Excerpt to read
Press coverage for Fire Door Safety Week reached an estimated 2.1 million people, and the campaign and its critical safety messages featured in 18 items of radio and TV coverage on the first day of Fire Door Safety Week, reaching an additional 4.6 million people.
These interviews included input from a broader range of spokespeople than in previous years, including from London Fire Brigade, Peter Holland and householders who were themselves directly affected by fire door problems. This broadcast coverage reached an estimated 4.6 million listeners and viewers.
As always, Fire Door Safety Week was huge on social media, reaching another 2.1 million via 1,896 mentions and retweets on Twitter and a very successful ‘Thunderclap’ campaign across Twitter and Facebook, reaching just short of half a million people by this action alone.
The Fire Door Safety Week website attracted more than 5,000 visits including thousands of views for the toolkit which provides free promotional resources for others to use during the campaign.
The dates for next year’s campaign have been set for Monday 25 September to Sunday 1 October 2017.
Hannah Mansell, BWF Technical Manager and campaign spokesperson said:
“We are delighted with the reach of the campaign. There was a real buzz, and by the time we factor in the reach achieved by our supporters’ own communications and other organisations’ newsletters, we are confident we will have reached well over the 10 million mark by the end of the year.

Dataset
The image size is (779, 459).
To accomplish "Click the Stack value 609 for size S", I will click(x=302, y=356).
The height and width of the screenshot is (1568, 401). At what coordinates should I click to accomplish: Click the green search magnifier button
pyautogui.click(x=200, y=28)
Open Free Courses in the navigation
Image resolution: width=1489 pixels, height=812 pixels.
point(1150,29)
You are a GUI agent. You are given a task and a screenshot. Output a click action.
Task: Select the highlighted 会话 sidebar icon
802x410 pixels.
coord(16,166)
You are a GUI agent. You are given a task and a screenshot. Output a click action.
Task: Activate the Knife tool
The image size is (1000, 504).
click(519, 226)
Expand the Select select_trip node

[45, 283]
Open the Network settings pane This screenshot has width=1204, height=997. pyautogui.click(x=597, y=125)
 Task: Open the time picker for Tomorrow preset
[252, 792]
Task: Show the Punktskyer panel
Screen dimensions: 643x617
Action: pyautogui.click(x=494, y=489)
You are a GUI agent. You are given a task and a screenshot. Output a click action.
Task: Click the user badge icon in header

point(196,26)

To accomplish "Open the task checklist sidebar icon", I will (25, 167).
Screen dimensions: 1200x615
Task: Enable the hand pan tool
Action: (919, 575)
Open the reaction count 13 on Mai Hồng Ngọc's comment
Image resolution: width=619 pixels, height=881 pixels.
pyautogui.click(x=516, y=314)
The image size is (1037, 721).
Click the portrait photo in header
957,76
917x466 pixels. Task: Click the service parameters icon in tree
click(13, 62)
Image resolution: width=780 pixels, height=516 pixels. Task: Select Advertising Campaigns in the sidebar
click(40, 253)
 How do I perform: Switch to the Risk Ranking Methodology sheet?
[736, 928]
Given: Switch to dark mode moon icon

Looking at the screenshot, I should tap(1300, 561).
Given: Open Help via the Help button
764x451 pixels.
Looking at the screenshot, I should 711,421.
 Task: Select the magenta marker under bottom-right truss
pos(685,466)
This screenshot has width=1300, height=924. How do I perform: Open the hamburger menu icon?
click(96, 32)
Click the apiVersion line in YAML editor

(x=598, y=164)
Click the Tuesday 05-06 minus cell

The task
Pick up the Fire Door Safety Week campaign results text right after its last sentence and keep writing it. You won't need the data for this.

Reply
“This year we wanted to look at fire safety in flats as well as buildings where there is a lot of shared accommodation, like homes in multiple occupation. These are often homes for the people with the fewest choices about where they live and the least opportunity to move.
“What we found is that there are massive fire door safety issues still remaining in buildings where we house some of our most vulnerable residents and where it is difficult to evacuate people quickly.
“Our research shows that the poorest in society continue to be at greatest risk from fire, and everything we see and hear about on a daily basis amounts to what can only be described as a widespread dereliction of duty by those responsible for fire safety.
“Fire door safety is not just about one week a year. This is why we are encouraging a proactive approach to embedding fire safety awareness into all areas, launching a year of fire door safety in 2017. We will be doing more to draw attention to fire door safety throughout the whole year, as well as seeking to promote and celebrate those building owners, organisations and landlords who genuinely take their legal and moral duties seriously.”